De opening van het Delftse Academisch Jaar stond in het teken van de toekomst van het studeren. De laatste tijd heb ik steeds vaker het idee dat ik al in de toekomst leef: bijvoorbeeld als ik op vakantie in een obscuur buitenland even via mijn telefoon op internet kijk of er een goed visrestaurantje in de buurt is.
Minstens zo futuristisch zijn de mogelijkheden voor onderwijs via internet.
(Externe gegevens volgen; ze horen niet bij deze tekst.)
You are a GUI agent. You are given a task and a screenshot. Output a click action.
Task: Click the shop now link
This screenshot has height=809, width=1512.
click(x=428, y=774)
Een van de revolutionairen is Sal Khan van Khan Academy. Hij gaf zijn neefjes en nichtjes bijles wiskunde met korte filmpjes en zette die op YouTube. Zijn video’s werden al snel ongekend populair, met vele honderdduizenden kijkers. Inmiddels zijn er leraren die de filmpjes gebruiken om hun lesmethode om te keren. In plaats van in de les uitleggen en thuis sommen oefenen, kijken de leerlingen nu thuis Khans uitleg en maken ze de sommen in de klas. Ik weet niet of dat pedagogisch gezien een goed idee is, maar een interessante ontwikkeling is het zeker.
Khan inspireerde Sebastian Thrun van Stanford om zijn college kunstmatige intelligentie ook via internet te geven. Afgelopen najaar kon iedereen met een computer en internet meedoen. De thuisstudenten kregen precies dezelfde stof en maakten dezelfde opgaven als de studenten in Stanford. Er meldden zich 160 duizend geïnteresseerden uit de hele wereld aan. Uiteindelijk haalden ongeveer 22 duizend deelnemers de eindstreep. Dat zijn meer studenten dan er op de TU Delft rondlopen.
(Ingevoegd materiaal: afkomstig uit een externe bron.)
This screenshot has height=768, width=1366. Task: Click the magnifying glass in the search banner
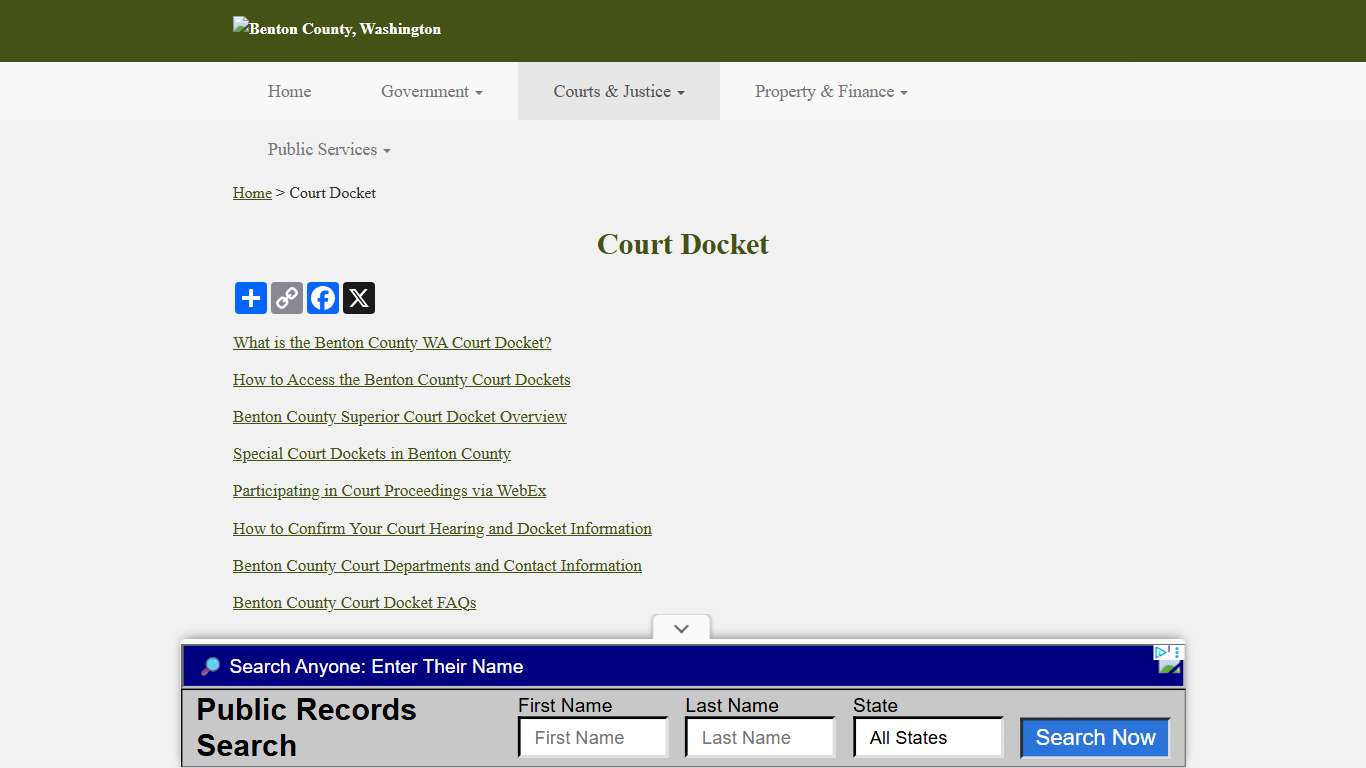(x=210, y=666)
Inmiddels zijn op sites als Udacity en Coursera tientallen cursussen te vinden van topuniversiteiten. De onderwerpen lopen uiteen van cryptografie tot wereldgeschiedenis en van economie tot poëzie.
Wiskundige Keith Devlin geeft vanaf deze week een cursus wiskundig denken en beschrijft zijn voorbereidingen op zijn blog mooctalk.org. Mooc staat voor massive(ly) open online course. Devlin bekent eerlijk dat hij nog zoekt naar de juiste vorm. Zijn grootste probleem is dat hij een vak geeft dat je alleen leert door oefenen en overleggen met anderen. Het liefste zou hij elke student individueel begeleiden, maar dat is onhaalbaar met tienduizenden aanmeldingen. Devlins oplossing is om internet slim te gebruiken: laat studenten elkaar helpen op fora. Hij vraagt docenten van andere universiteiten om tegelijk met hem dezelfde cursus te geven en zich met hun studenten te mengen in de discussie. Zo kunnen zij hulp bieden aan de studenten die alleen achter hun computer zitten te ploeteren. Ik ben erg benieuwd waar deze ontwikkeling naar toe gaat. Zelf ga ik de komende tijd een cursus bij Coursera volgen om te kijken hoe het is om als student aan zo’n massaal project mee te doen.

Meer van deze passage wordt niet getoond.